-- begin Page extract --

I’ve been working on my scalable spreadsheet project from opposite ends. So far, most of my focus has been on the front end. I’ve created a virtualized React spreadsheet component that can scale to trillions of rows and columns. The component accesses spreadsheet data via a SpreadsheetData interface based on React’s external store interface.
I’ve just started work on the back end. I’ve defined an EventLog interface that I think provides a good abstraction layer for a variety of implementations.
Now I need to fill in the details between the two. The big idea is to use event sourcing with regular snapshots to provide an optimal balance between efficient coarse grained storage and fine grained updates.
Tracer Bullet
The full concept needs additional back end abstractions. A blob store for the snapshots, with some kind of background workers to create them. However, we can do some tracer bullet development using just the event log. Consider the first few edits to a spreadsheet, before the first snapshot is created. The only storage involved at this stage is the log.

-- end Page extract --
-- begin Stored data --

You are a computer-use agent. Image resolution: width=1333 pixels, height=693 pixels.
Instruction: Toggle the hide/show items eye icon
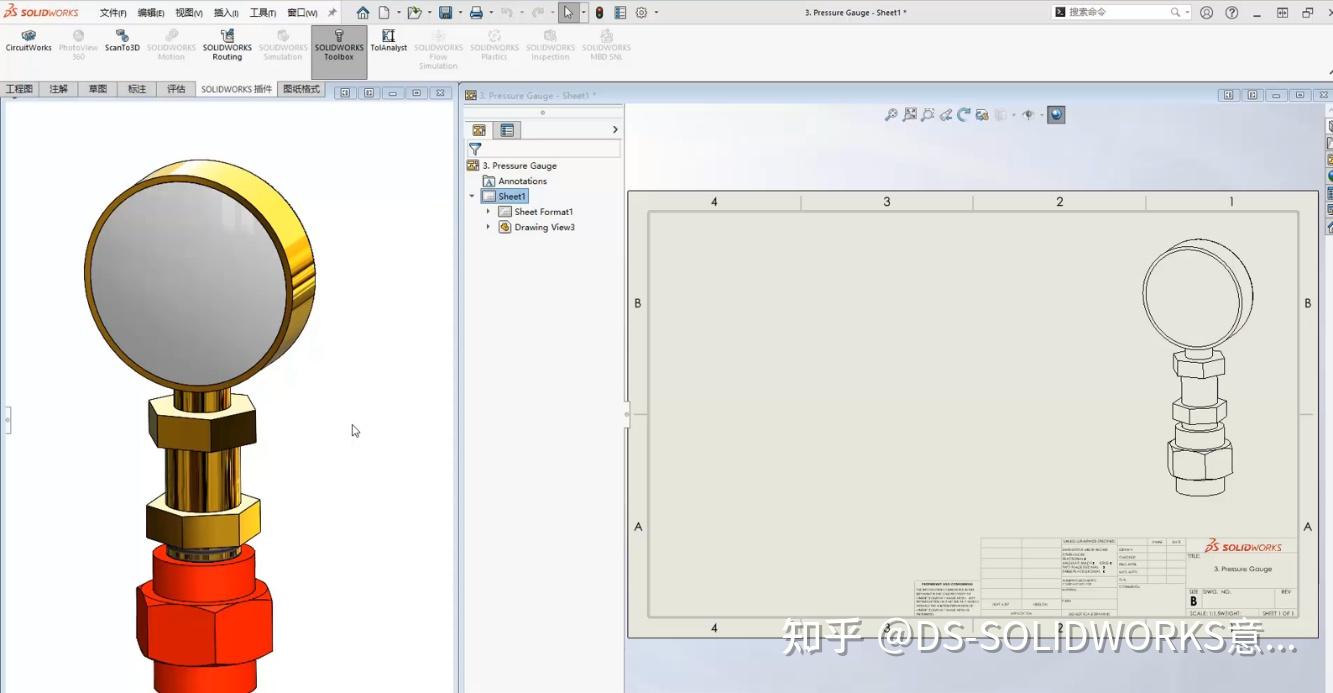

-- end Stored data --

Exercises:
**1)** Rewrite the paragraph of the spreadsheet project post that begins "The full concept needs" as a short bulleted list, keeping its main facts.
**2)** According to the spreadsheet project post, through what interface does the React spreadsheet component access spreadsheet data?
**3)** Carry the spreadsheet project post forward from its final sentence, keeping its first-person voice.

Answers to each task:
**1)**
- The full concept requires more back-end abstractions: a blob store for the snapshots and background workers to create them.
- Tracer bullet development can still proceed using only the event log.
- During the first few edits to a spreadsheet, before the first snapshot is created, the log is the only storage involved.

**2)** Through a SpreadsheetData interface based on React's external store interface.

**3)**
We’re going to create an implementation of the SpreadsheetData
interface built on just the EventLog
and see what happens. Are there any obvious holes in the EventLog
interface? Is there an impedance mismatch between the two interfaces that makes implementation awkward? Can we see a path forward to add snapshots?
External Store
The React external store interface allows React components to read data from a store outside of React that changes over time. React components subscribe to the store to receive notifications when data changes. They read data from the store via an immutable snapshot that ensures that React renders a consistent view of the data.
There are no promises or obviously asynchronous methods. However, this is still an asynchronous interface. The data in the store changes asynchronously and the consumer receives a callback when it changes.
The React external store interface says nothing about how the data is modified. For SpreadsheetData
, I added a simple setCellValueAndFormat
method that modifies the data and triggers a callback.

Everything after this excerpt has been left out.